- Skin fibroblasts are the principal connective tissue cells of the dermis, the supportive middle layer of the skin located beneath the outer epidermis. These cells are essential for maintaining the structural integrity of the skin through their production and remodeling of the extracellular matrix (ECM). The ECM is composed of key proteins such as collagen, elastin, fibronectin, and glycosaminoglycans, all of which provide tensile strength, elasticity, and hydration to the skin. By constantly synthesizing and organizing these components, fibroblasts help preserve the skin’s mechanical properties and resilience under normal physiological conditions.

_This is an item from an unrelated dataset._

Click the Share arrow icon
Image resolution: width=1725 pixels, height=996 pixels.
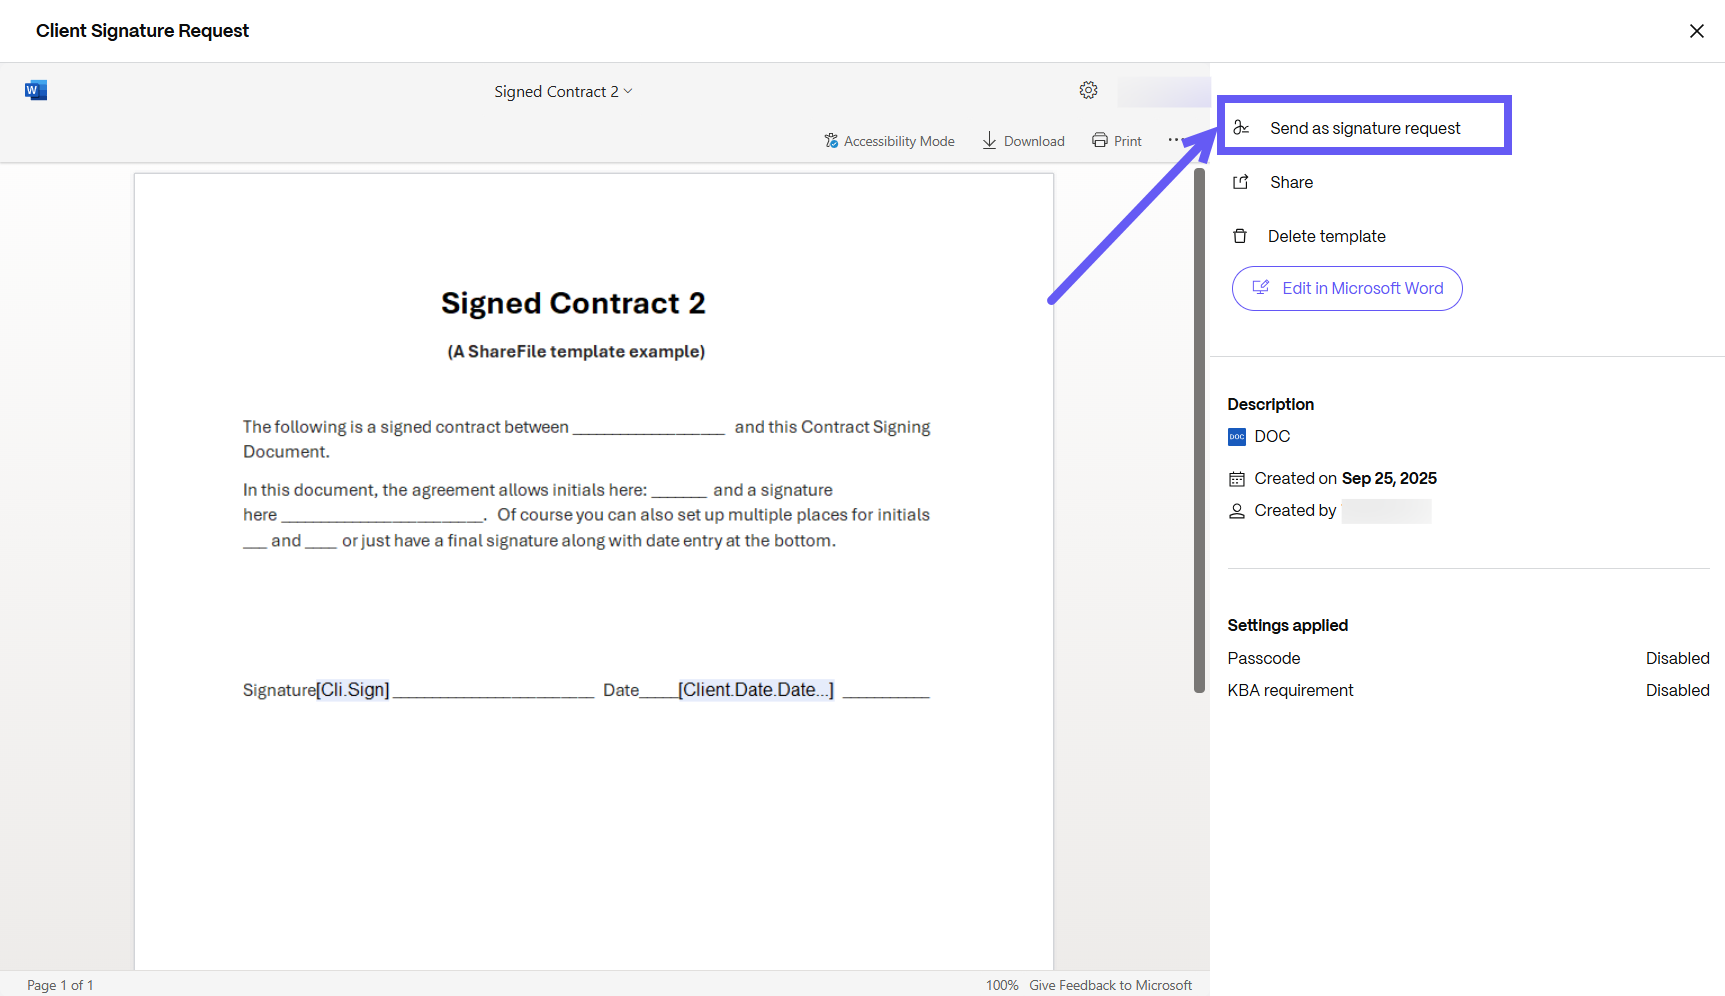point(1241,182)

- Functionally, fibroblasts play a central role in wound healing and tissue repair. Upon skin injury, fibroblasts are activated and migrate into the wound bed, where they proliferate and secrete large amounts of ECM proteins to form new tissue. During this process, a subset of fibroblasts can differentiate into contractile cells called myofibroblasts, which aid in wound closure by contracting the wound edges. Fibroblasts also interact with immune cells and keratinocytes through cytokine signaling, further coordinating the repair response.
- In cell culture, skin fibroblasts are widely used due to their ease of isolation and ability to proliferate under standard in vitro conditions. They typically display a spindle-shaped, elongated morphology and grow as an adherent monolayer. Culturing is commonly done using Dulbecco’s Modified Eagle Medium (DMEM) supplemented with fetal bovine serum (FBS) and antibiotics. Human skin fibroblasts can be derived from various sources, including neonatal foreskin, adult skin biopsies, or commercially available cell lines. They are often employed in research on skin aging, fibrosis, wound healing, and as models to study dermal responses to drugs, cosmetic compounds, and environmental stressors.

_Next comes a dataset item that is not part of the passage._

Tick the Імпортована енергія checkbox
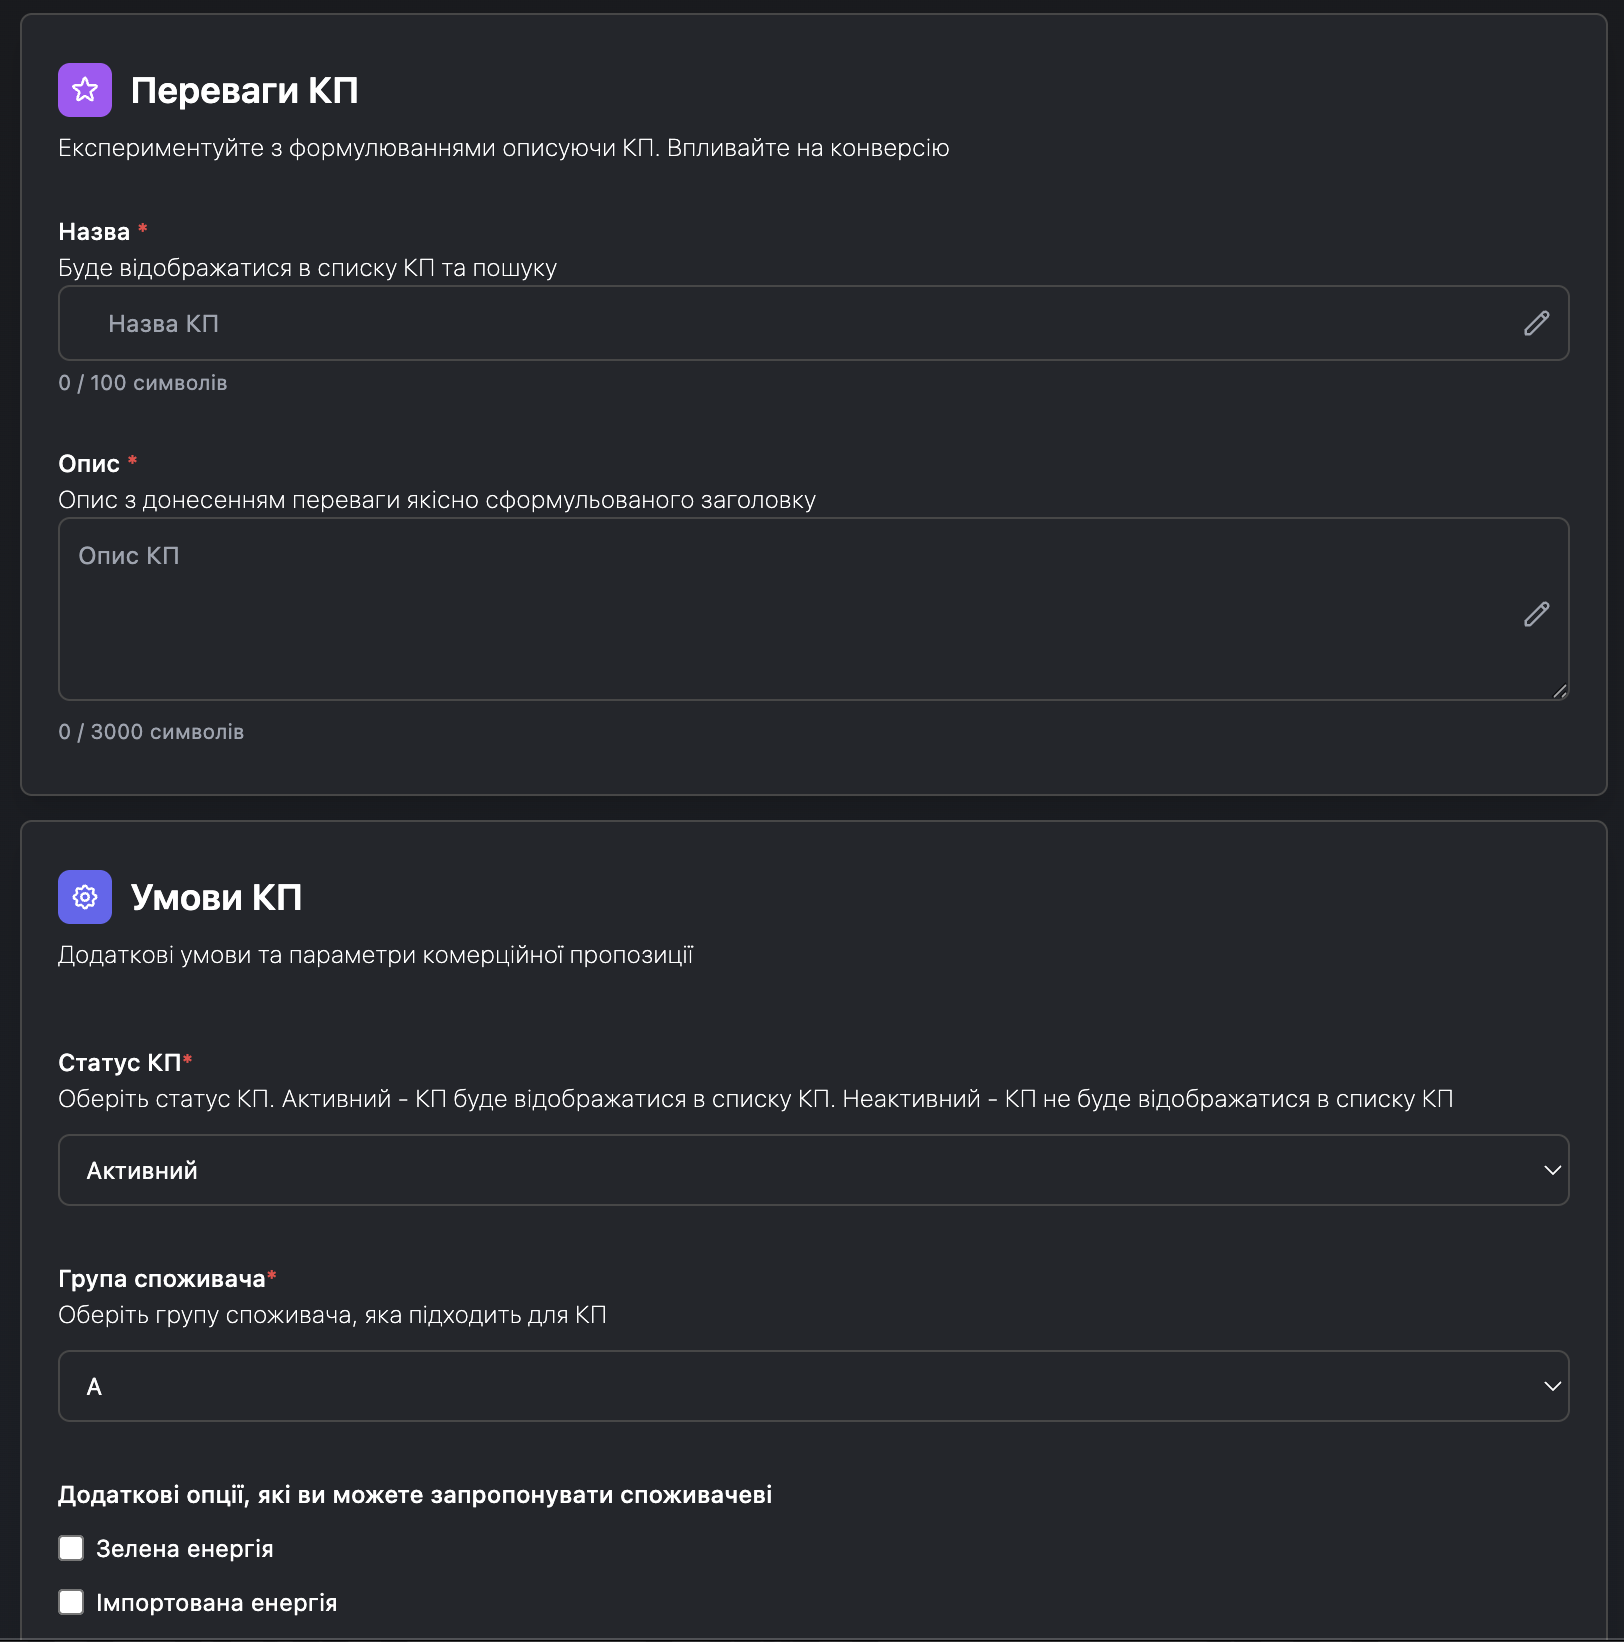The image size is (1624, 1642). pyautogui.click(x=71, y=1602)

- Fibroblasts also serve as an important model for studying cellular senescence, a state of irreversible growth arrest that occurs after repeated cell division or exposure to stress. Senescent fibroblasts show altered morphology, reduced proliferation, and a characteristic secretory profile known as the senescence-associated secretory phenotype (SASP). This phenotype includes inflammatory cytokines and matrix-degrading enzymes that contribute to tissue aging and chronic inflammation, making fibroblasts valuable in the study of age-related skin changes and diseases.